(Exercise)
Only one stretch of the data below is needed: the line with "The width and" through the last line. Output it exactly and drop the pictures.

- - - -

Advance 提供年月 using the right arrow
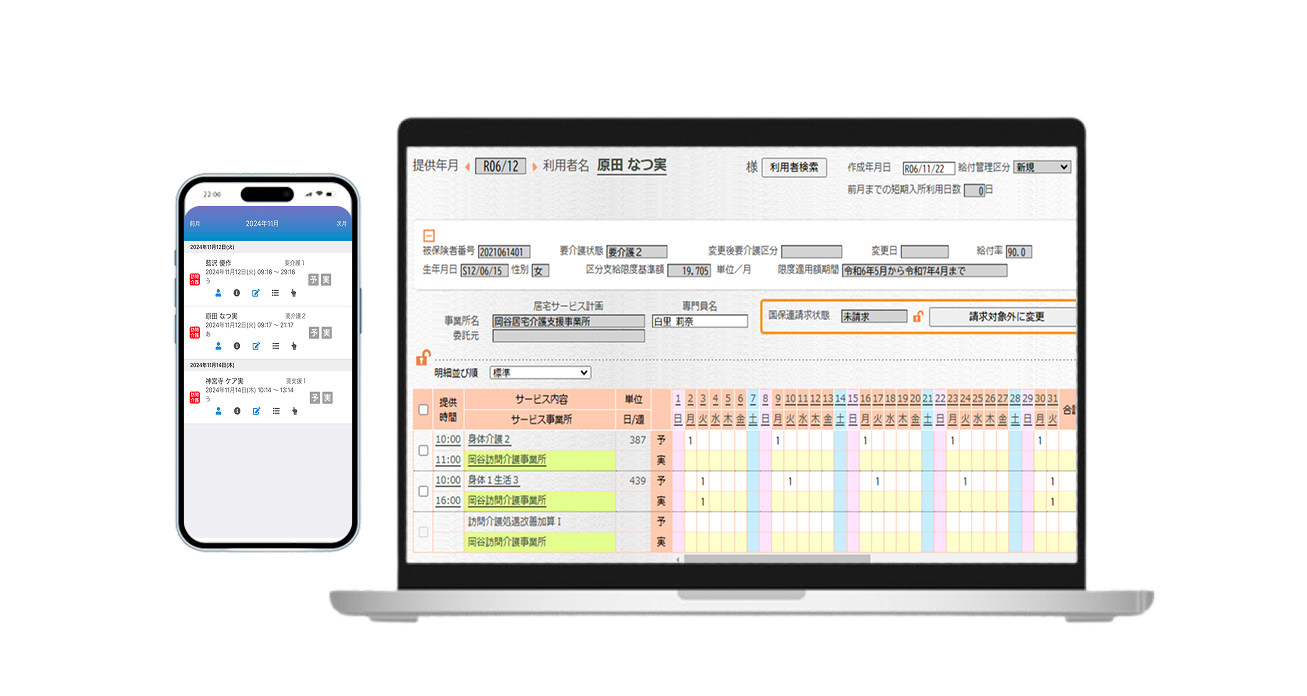1307x696 pixels. pos(534,167)
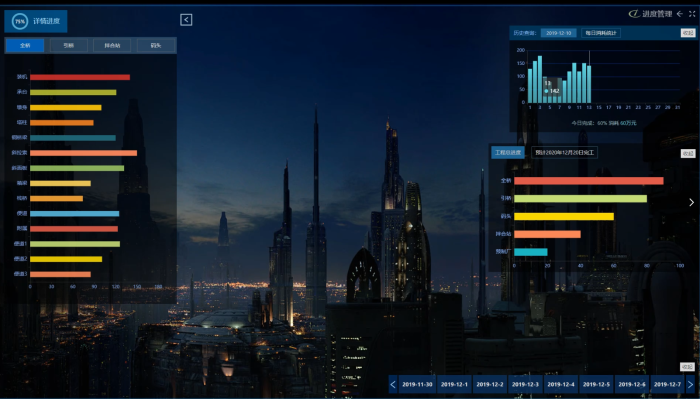Select 2019-12-3 on the date timeline
The image size is (700, 399).
[x=525, y=384]
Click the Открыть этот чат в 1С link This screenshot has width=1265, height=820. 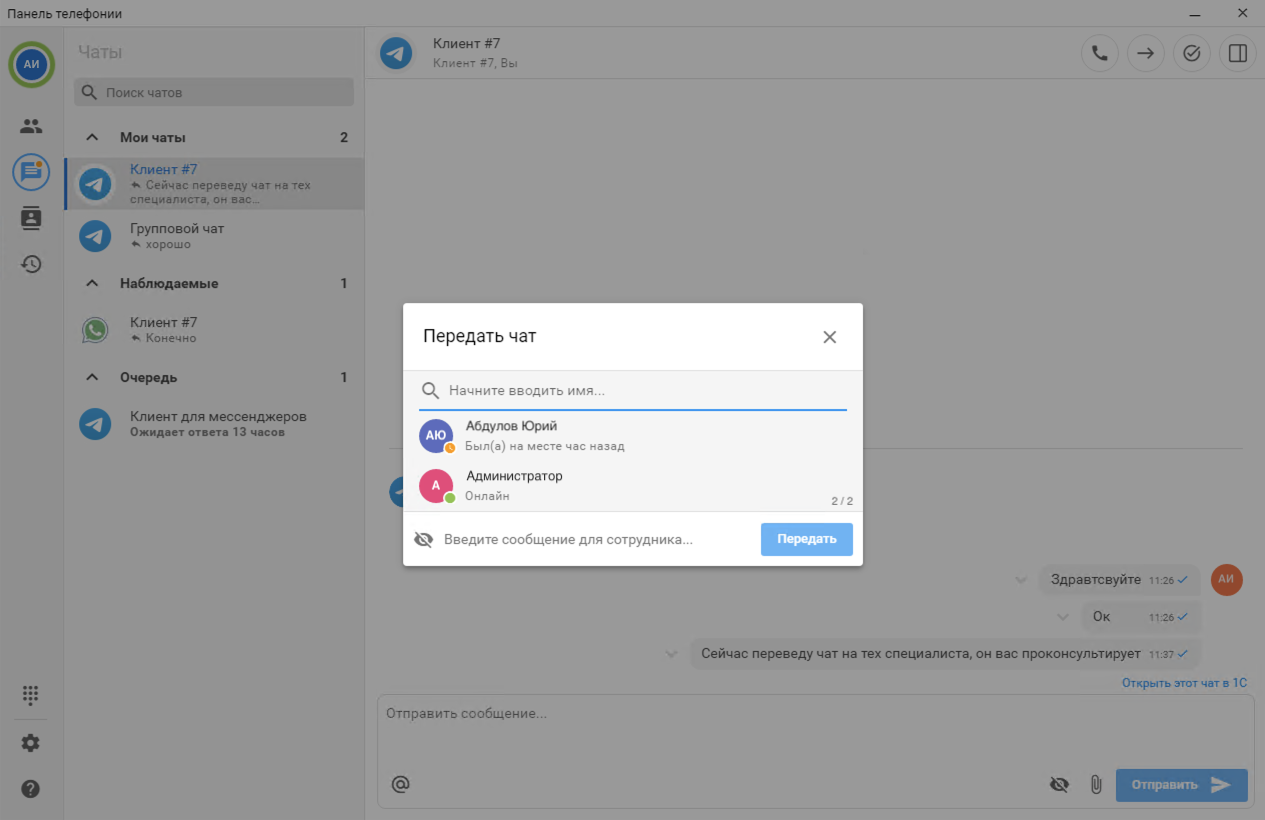click(x=1184, y=684)
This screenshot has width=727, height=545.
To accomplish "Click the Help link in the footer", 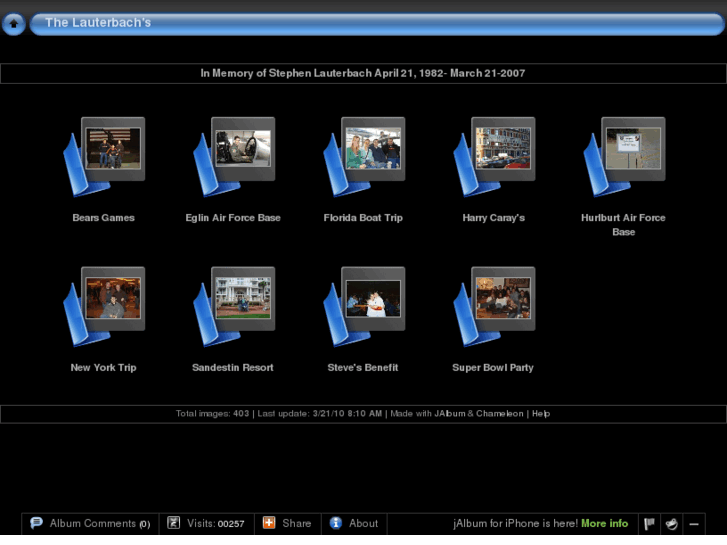I will coord(540,414).
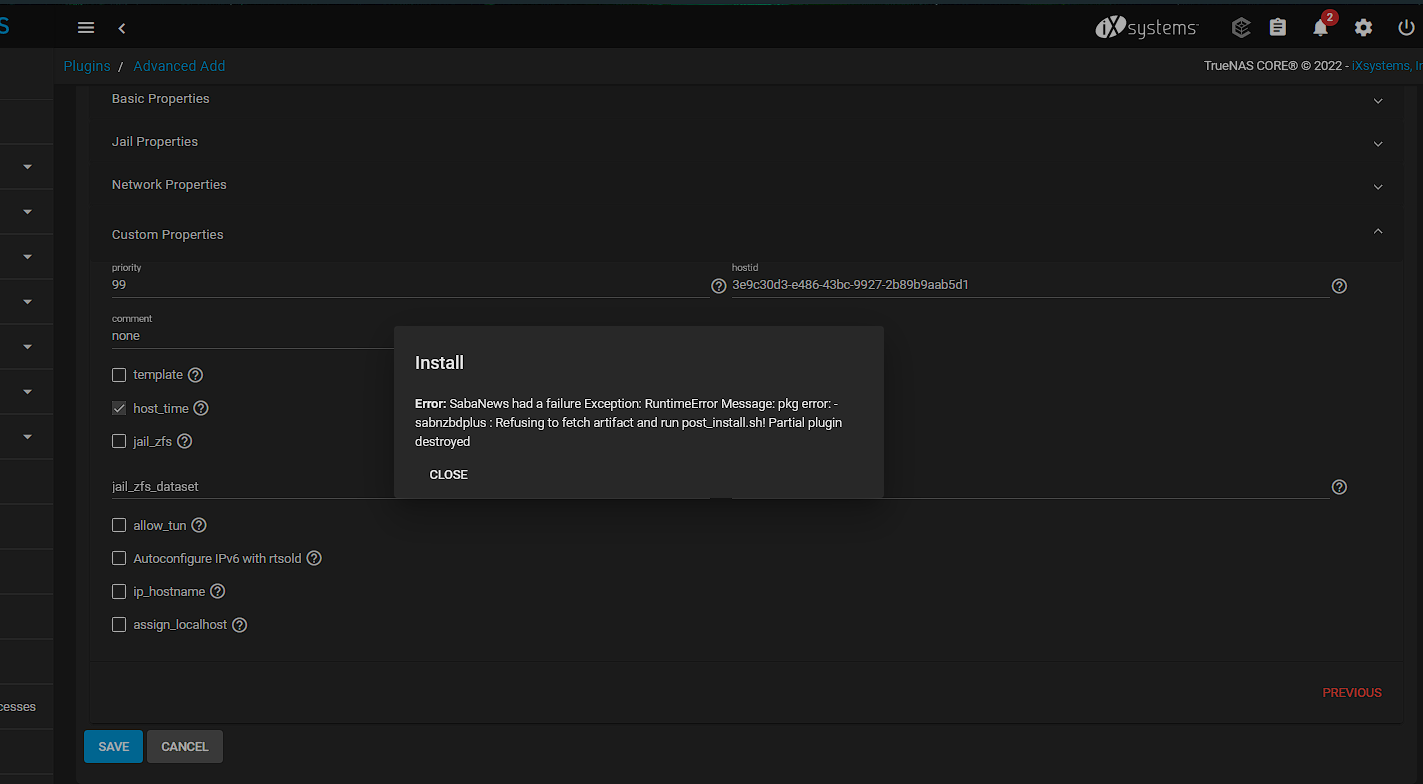Open the notifications bell icon
The height and width of the screenshot is (784, 1423).
tap(1321, 28)
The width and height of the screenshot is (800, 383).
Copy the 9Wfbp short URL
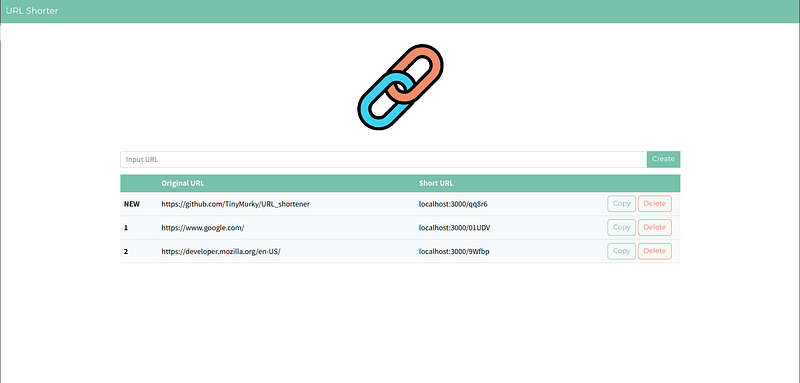(621, 251)
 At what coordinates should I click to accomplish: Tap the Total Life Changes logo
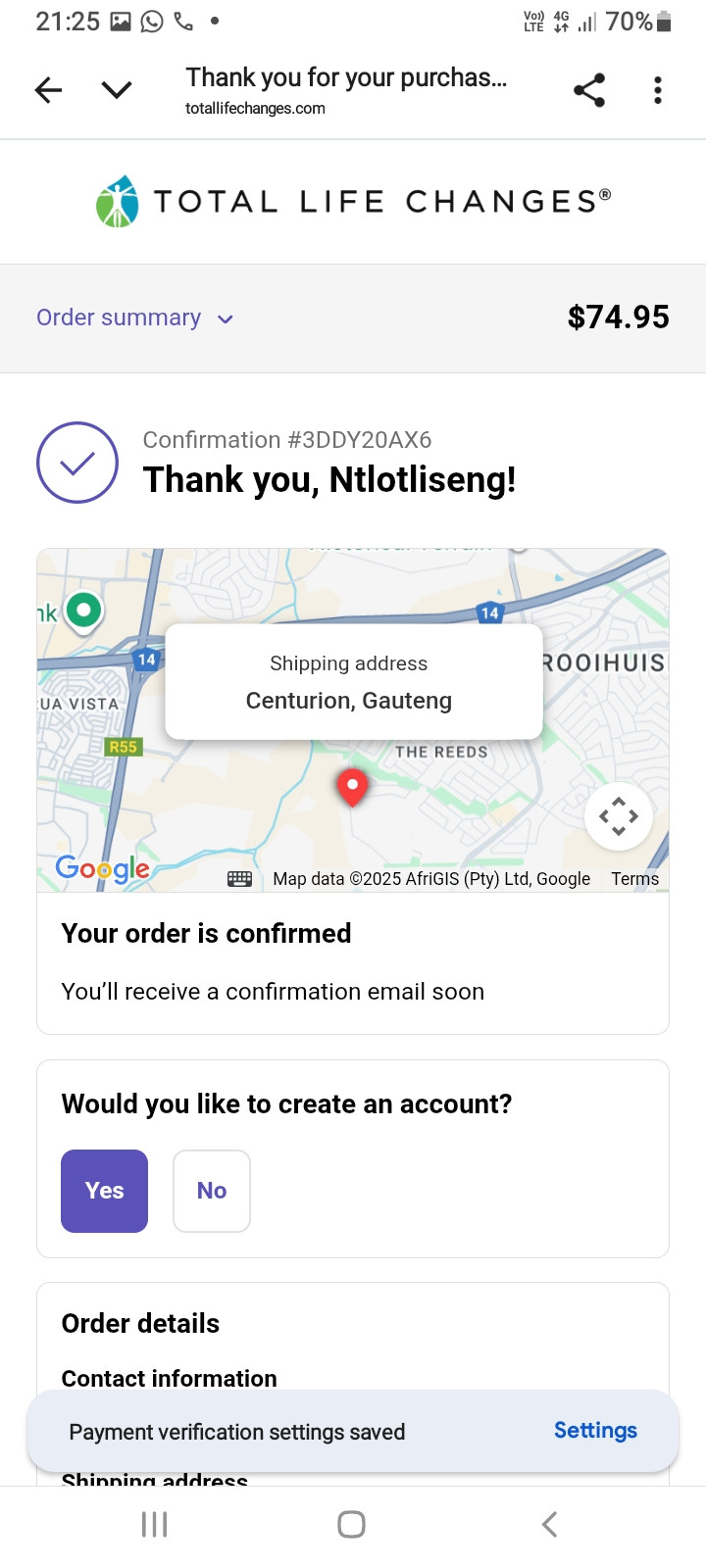point(353,202)
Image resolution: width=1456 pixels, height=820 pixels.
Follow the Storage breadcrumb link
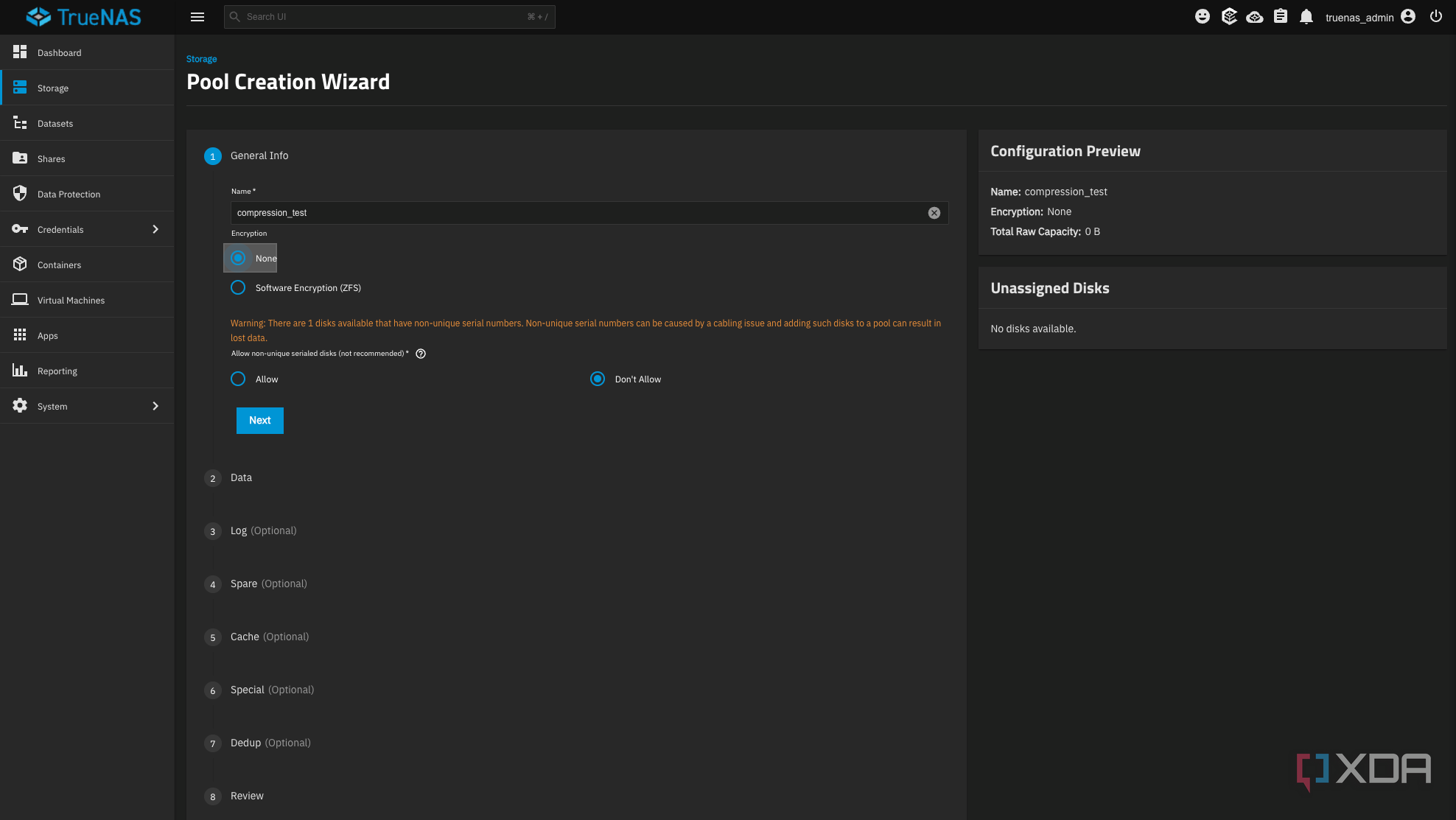click(x=201, y=59)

- - - -

(Solution to the exercise)
The width and height of the screenshot is (800, 383).
Copy the 9Wfbp short URL
(621, 251)
 At what coordinates should I click to accomplish: Tap the Total Life Changes logo
point(353,202)
Image resolution: width=1456 pixels, height=820 pixels.
Follow the Storage breadcrumb link
click(x=201, y=59)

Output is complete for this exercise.